8 - 23 December 2011

In “Craft”, Pertwee, Anderson & Gold Gallery gives centre stage to a collection of contemporary fine artists whose practices elevate the status of the domestic and trade skills, challenging History of Art’s misguided distribution of certain techniques across the categories of ‘high’ and ‘low’ art.

 

Many of the artists featured privilege traditional techniques as a means of aestheticising redundant materials, often lending sculptural relief to expendable surfaces. Tom Gallant allures and unsettles with his project of objectifying the objectified— each of his intricate sculptures is made from sourced archived pornographic images. Through embroidery interventions onto the surface of stamp sized photographic portraits, Stacey Page reflects on both the surreal and material basis of the fabric of memory, and exposes the past as woven myth. Like Grayson Perry and Alick Brown, Paul Westcombe deploys his highly original and expressive illustration style to re-write the surface of objects he creates and objects he finds— using only the simplest and most traditional mark making, between them they beautify paper cups, tapestries, paper, train tickets, mop heads and ceramic vases. The deviant and macabre work that emerges from the practices of Nancy Fouts, Bouke De Vries and Jim Skull, sit somewhere between the ready-made, surrealist sculpture and the pure craft object. That they consistently traverse these fields, shape shifting and always in guise, suggests that an alternative frame is required to read the manifesto of this generation of ‘conceptual craft’ makers.

 

Through a contemporary re-contextualisation of the lost arts, these practitioners meet face to face.
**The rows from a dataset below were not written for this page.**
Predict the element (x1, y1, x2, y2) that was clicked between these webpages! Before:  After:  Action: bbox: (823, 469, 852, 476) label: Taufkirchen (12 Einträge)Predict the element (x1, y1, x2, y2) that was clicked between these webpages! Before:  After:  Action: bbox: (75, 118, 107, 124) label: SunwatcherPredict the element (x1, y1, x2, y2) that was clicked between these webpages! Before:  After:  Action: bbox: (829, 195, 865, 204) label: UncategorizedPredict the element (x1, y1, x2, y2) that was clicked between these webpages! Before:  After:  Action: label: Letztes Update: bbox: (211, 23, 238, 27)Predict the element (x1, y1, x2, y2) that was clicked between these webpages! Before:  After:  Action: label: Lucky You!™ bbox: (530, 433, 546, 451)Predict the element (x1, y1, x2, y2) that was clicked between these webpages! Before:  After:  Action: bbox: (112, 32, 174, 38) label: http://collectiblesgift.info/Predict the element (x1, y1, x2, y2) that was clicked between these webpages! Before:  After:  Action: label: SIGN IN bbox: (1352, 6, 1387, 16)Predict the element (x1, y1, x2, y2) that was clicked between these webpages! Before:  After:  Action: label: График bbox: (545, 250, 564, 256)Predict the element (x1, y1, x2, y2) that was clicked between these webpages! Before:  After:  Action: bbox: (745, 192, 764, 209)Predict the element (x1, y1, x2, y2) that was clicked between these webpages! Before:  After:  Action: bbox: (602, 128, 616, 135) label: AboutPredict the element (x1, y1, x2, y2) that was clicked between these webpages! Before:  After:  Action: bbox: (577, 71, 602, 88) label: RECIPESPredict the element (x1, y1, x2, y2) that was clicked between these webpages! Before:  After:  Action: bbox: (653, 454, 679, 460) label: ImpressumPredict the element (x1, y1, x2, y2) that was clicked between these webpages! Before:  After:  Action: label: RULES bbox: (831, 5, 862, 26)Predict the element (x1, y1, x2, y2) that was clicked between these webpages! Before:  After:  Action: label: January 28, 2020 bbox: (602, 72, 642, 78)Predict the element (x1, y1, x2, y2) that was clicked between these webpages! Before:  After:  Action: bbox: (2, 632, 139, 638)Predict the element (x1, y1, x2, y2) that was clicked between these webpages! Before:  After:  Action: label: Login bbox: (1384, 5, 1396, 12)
Nancy Fouts, Tom Gallant, Bouke De Vries, Jim Skull, Stacey Page, Alick Brown, Grayson Perry, Jennnifer Muskopf, Paul Westcombe, Georgina Goodman, Gordon Cheung, Dominic Wilcox and Ben Turnbull all produce work that conflates concept with delicate and laboured form. Their clear and strong voices presence the ‘re-skilled’ artist in the time of de-skilled art practices.